In Sprain Brook Manor Nursing Home, Ltd., Board Case No. 02-CA-040231 (reported at 361 NLRB No. 54) (2d Cir. decided, November 18, 2015), the Second Circuit Court of Appeals found that substantial evidence supported the Board’s findings and enforced the Board’s order in full.
Specifically, the Board concluded that Sprain Brook Manor told a Union member that she would have “trouble” if she left the room during her discharge meeting to find a Union representative, finding it “objectively reasonable for [the Union member] to have believed that the threatened consequences were serious and negative and thus sufficiently coercive to violate Section 8(a)(1).”
Next, the Second Circuit upheld the Board’s finding that the Union member’s discharge was retaliatory and motivated by Union hostility in violation of Sections 8(a)(3) and 8(a)(1). In this regard, the Board found that Sprain Brook Manor terminated the Union member on account of her prior participation in highly visible union activities such as picketing and collective bargaining negotiations.

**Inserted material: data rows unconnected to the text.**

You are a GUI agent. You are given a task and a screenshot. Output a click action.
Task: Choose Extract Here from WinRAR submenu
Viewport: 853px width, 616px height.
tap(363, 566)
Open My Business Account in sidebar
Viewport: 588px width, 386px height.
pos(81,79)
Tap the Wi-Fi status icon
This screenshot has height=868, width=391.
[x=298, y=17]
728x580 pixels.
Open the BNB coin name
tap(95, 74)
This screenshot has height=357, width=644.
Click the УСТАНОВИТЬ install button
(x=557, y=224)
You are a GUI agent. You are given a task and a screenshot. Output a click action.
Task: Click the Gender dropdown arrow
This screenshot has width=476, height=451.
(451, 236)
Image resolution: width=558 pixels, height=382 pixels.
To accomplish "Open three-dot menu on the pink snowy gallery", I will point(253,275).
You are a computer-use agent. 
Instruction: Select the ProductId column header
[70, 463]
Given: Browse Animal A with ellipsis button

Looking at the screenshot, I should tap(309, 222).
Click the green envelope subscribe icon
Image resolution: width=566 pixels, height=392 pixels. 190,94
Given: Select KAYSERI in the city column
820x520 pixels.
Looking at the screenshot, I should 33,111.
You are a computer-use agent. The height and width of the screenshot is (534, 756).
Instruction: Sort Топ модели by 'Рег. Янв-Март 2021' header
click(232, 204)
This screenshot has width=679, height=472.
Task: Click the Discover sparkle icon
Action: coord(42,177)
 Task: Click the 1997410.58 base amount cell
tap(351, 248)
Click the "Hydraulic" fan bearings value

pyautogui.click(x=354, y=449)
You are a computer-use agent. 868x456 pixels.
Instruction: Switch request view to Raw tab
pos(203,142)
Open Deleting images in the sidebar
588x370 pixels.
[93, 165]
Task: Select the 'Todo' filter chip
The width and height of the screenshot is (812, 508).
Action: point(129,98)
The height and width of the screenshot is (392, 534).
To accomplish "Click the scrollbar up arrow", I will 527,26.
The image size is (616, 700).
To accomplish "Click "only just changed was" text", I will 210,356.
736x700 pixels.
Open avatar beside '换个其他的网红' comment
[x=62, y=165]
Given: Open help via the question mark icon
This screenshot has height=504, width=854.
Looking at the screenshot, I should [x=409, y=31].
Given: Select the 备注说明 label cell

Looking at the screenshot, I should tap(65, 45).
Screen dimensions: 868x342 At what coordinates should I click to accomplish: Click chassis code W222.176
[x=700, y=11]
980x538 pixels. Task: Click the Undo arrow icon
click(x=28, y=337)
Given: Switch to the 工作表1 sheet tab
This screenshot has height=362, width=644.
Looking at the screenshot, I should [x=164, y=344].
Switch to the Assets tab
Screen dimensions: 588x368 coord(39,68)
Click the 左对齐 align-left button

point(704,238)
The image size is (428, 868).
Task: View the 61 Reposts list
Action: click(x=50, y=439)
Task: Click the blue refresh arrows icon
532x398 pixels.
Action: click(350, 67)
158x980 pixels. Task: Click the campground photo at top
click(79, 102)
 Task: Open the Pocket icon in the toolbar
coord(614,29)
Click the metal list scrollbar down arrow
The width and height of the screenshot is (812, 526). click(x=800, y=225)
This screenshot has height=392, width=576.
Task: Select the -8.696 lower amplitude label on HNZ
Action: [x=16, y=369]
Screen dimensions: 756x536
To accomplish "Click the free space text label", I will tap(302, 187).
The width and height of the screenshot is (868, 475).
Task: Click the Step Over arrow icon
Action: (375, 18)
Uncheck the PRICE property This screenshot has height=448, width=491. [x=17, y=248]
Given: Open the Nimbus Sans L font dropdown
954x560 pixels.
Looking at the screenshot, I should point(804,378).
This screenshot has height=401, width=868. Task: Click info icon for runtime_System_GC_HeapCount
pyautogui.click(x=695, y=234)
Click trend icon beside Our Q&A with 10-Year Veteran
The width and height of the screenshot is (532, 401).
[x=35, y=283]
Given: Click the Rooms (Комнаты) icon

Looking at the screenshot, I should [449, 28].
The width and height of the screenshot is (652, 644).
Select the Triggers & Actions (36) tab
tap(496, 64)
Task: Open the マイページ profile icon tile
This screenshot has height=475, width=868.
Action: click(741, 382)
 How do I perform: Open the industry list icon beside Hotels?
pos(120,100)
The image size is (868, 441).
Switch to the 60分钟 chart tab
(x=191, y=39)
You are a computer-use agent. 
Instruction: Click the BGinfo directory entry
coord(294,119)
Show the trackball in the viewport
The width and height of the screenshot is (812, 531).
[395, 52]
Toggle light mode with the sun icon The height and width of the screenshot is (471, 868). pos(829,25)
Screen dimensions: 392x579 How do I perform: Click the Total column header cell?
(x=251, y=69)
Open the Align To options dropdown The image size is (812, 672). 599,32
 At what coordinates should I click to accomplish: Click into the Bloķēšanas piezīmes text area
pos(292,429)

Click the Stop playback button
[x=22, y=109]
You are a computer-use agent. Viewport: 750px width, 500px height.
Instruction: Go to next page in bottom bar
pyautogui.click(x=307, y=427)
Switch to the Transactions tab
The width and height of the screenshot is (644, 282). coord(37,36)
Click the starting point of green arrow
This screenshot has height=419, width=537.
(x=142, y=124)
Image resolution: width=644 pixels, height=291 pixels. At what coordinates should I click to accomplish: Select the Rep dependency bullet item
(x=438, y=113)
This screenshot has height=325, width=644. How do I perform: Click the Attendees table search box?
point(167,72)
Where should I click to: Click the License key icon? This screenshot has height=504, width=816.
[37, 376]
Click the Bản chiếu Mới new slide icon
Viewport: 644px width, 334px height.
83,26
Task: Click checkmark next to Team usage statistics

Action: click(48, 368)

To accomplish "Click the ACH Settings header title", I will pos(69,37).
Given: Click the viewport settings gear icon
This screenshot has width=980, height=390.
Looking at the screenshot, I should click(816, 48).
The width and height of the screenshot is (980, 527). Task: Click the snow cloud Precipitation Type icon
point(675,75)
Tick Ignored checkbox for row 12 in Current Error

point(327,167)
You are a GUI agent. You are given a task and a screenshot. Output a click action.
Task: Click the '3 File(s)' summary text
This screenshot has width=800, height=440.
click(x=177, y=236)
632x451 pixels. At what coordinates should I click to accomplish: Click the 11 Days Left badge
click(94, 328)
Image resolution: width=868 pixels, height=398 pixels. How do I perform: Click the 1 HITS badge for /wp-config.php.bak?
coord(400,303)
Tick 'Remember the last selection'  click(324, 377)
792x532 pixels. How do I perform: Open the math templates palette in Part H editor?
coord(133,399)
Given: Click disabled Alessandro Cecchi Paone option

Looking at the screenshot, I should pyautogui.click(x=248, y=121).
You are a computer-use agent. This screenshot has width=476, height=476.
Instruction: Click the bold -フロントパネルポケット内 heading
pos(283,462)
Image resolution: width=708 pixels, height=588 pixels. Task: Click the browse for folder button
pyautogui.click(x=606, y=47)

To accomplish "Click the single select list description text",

Finally, the Second Circuit upheld the Board’s determination that Sprain Brook Manor committed four violations of Section 8(a)(5) of the Act by unilaterally rescinding or altering employee benefits. Specifically, it found that Sprain Brook Manor eliminated free lunches, on-site check cashing, free physical examinations and tuberculosis tests required for continued employment, and a monthly payment to employees who declined health insurance, without first bargaining with the Union.